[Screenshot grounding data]

◇ ◇ ◇ ◇

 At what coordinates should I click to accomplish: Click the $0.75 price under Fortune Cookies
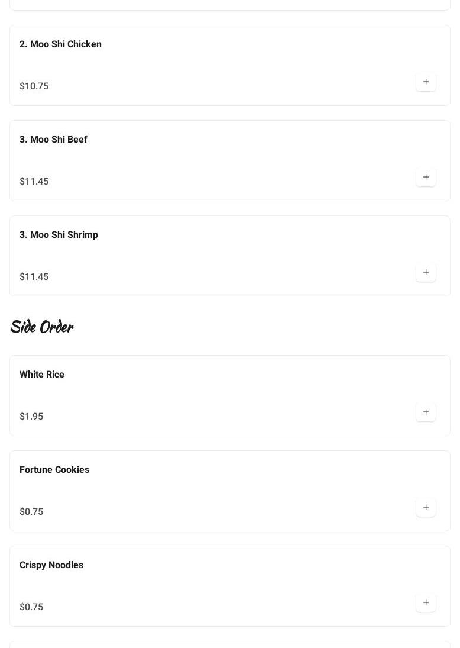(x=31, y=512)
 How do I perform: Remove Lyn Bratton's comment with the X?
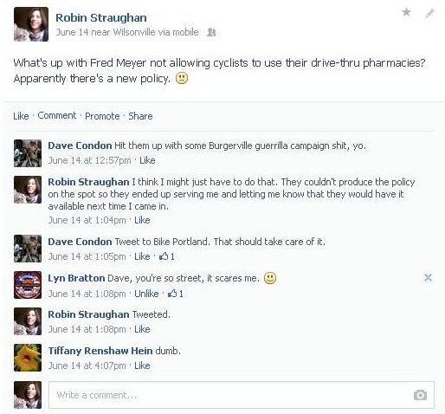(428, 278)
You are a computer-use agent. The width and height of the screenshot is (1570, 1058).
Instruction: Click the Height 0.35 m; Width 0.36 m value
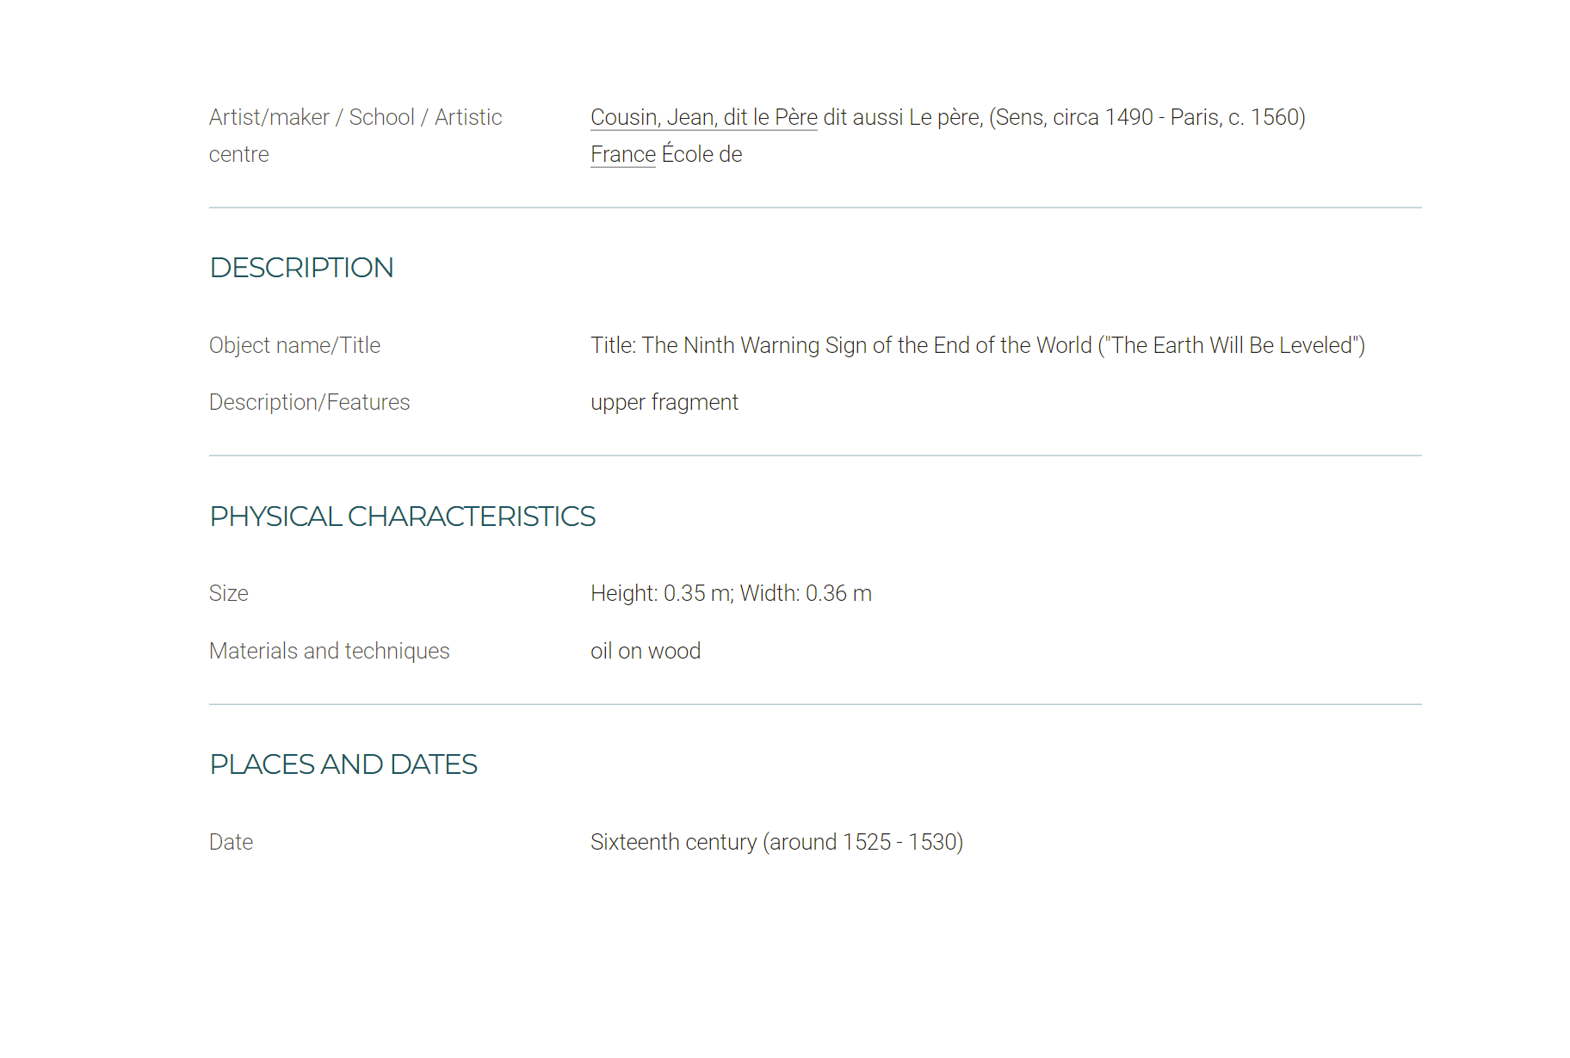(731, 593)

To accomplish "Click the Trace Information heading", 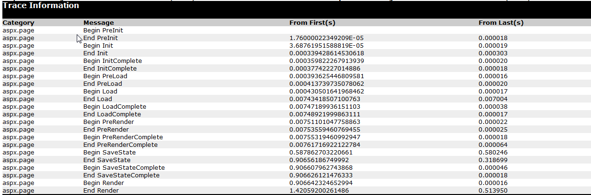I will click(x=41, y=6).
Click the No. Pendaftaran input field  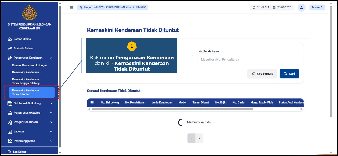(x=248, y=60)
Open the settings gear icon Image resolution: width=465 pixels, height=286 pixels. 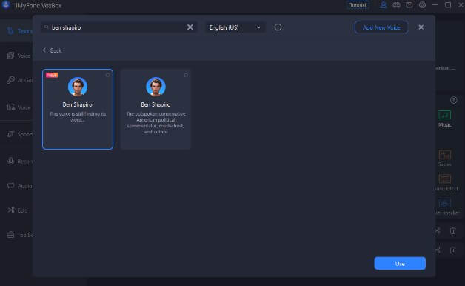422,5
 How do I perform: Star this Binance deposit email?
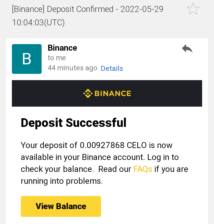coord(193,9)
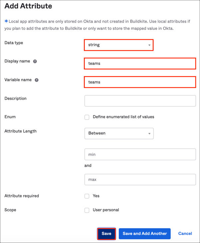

◇ ◇ ◇ ◇

## Exercise objective
Set down exactly the lines running from the beginning of the entries above to the line that contains "You are a computer-use", including both, and leave out pictures.

## Solution to the problem
 At what coordinates should I click to accomplish: Click the $0.75 price under Fortune Cookies
(x=31, y=512)
 How do I perform: Remove Lyn Bratton's comment with the X?
(428, 278)
You are a computer-use agent. The width and height of the screenshot is (1570, 1058).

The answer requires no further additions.